TASK ITEM
Please pull out each line in the rows below that contains the string "owlClass", and copy those lines. Case counts.

SUPPLIED MATERIAL
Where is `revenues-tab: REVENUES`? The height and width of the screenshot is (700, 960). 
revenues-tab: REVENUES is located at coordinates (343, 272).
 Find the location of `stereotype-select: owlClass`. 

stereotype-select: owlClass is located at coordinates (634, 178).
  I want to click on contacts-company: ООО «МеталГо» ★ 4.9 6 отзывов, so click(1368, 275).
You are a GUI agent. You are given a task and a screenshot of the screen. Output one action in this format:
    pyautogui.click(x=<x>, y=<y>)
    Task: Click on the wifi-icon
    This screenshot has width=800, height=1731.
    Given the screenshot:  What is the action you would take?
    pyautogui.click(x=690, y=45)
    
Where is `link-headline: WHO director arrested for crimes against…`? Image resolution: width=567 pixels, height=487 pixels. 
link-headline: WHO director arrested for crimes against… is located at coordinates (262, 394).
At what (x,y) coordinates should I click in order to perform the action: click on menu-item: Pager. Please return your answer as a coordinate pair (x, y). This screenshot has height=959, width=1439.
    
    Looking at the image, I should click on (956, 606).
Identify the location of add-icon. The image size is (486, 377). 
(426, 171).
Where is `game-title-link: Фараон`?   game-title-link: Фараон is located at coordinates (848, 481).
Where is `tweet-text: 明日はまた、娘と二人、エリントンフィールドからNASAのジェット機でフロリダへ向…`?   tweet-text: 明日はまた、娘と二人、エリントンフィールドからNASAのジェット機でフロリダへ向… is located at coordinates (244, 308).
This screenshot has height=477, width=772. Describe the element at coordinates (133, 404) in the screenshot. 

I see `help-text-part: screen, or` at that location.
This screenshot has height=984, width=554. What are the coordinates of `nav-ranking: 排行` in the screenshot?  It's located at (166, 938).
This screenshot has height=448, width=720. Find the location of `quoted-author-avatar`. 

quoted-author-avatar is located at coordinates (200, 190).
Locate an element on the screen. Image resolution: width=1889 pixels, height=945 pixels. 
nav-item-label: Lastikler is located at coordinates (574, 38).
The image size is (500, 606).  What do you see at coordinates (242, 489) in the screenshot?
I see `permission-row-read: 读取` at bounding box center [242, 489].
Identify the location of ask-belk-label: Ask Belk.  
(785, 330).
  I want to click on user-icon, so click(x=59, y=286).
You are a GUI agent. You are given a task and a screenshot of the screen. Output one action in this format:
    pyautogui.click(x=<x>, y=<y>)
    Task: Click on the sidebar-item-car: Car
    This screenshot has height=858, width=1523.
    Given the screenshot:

YOUR RESPONSE
 Find the location of `stereotype-select: owlClass`. 
stereotype-select: owlClass is located at coordinates (634, 178).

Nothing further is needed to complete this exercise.